- Written by: Elizabeth Hunter
- Directed by: Vondie Curtis-Hall
- Starring: Aunjanue Ellis Keke Palmer Sherri Shepherd Roger Cross
- Theme music composer: Terence Blanchard
- Countries of origin: United States Canada
- Original language: English

Production
- Producers: Mary Martin Craig Piligian Alan Gasner
- Running time: 90 minutes
- Production company: Pilgrim Studios

Original release
- Network: Lifetime
- Release: October 6, 2012

= Abducted: The Carlina White Story =

2012 American film

Abducted: The Carlina White Story is a Lifetime television film about Carlina White, who was abducted as an infant by Ann Pettway from a New York hospital and solved her own kidnapping and reunited with her biological parents 23 years later.

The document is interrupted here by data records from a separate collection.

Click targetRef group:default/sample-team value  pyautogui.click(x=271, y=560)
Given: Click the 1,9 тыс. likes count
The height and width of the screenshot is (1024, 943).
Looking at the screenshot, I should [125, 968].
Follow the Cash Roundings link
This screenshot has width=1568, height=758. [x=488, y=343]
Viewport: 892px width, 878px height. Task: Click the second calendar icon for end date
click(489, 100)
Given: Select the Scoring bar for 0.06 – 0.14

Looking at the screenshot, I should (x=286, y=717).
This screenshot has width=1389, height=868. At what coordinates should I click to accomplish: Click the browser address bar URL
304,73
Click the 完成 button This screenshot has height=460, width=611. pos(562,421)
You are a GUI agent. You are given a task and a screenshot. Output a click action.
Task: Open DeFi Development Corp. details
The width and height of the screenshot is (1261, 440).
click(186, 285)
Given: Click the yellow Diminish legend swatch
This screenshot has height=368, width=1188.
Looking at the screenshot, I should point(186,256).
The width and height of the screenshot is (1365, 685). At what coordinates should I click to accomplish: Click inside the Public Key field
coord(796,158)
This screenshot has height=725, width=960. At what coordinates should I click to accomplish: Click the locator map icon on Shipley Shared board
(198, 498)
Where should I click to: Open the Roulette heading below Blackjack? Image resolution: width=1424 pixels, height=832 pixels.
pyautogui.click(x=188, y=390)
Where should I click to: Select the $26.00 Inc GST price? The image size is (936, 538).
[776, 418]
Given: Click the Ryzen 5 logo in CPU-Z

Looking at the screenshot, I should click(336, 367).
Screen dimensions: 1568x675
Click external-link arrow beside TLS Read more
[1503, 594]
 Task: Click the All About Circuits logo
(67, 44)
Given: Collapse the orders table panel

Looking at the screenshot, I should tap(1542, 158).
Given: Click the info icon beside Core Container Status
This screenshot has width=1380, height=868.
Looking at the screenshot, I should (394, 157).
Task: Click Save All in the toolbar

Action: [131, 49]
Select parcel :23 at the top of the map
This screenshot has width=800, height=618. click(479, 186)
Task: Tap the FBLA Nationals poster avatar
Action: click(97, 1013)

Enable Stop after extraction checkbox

The case is reported to be the first known infant abduction from a New York hospital. On July 30, 2012, Pettway was sentenced in a New York court to 12 years in prison for kidnapping Carlina. The movie premiered on October 6, 2012.

==Plot synopsis==

In August 1987, new parents Joy White (Shepherd) and Carl Tyson (Cross) took their 19-day-old daughter Carlina to Harlem Hospital in New York City with a high fever. Annugetta "Ann" Pettway (Ellis), who had suffered a series of miscarriages and was desperate for a baby, posed as a hospital nurse and walked out of the hospital with Carlina hidden from view. While Joy and Carl desperately searched for their daughter over the years, Pettway was raising Carlina (Palmer) as Nejdra "Netty" Nance in Bridgeport, Connecticut, a mere 45 miles from New York City. As Carlina grew older, she began to suspect that Ann was not her real mother and launched her own investigation. After contacting the National Center for Missing and Exploited Children, Carlina was reunited with her parents in January 2011. On July 30, 2012, following a trial, Pettway was found guilty for kidnapping Carlina and was sentenced to 12 years in prison.

==Reception==
===Critical reception===
Sandy Hoffman of AIDY Reviews said the film was an emotionless wreck that did not do the story justice. Laura Fries of Variety said the film felt a little incomplete.

===Ratings===
Abducted: The Carlina White Story earned 4.09 million viewers in its first airing on October 6, 2012, on Lifetime.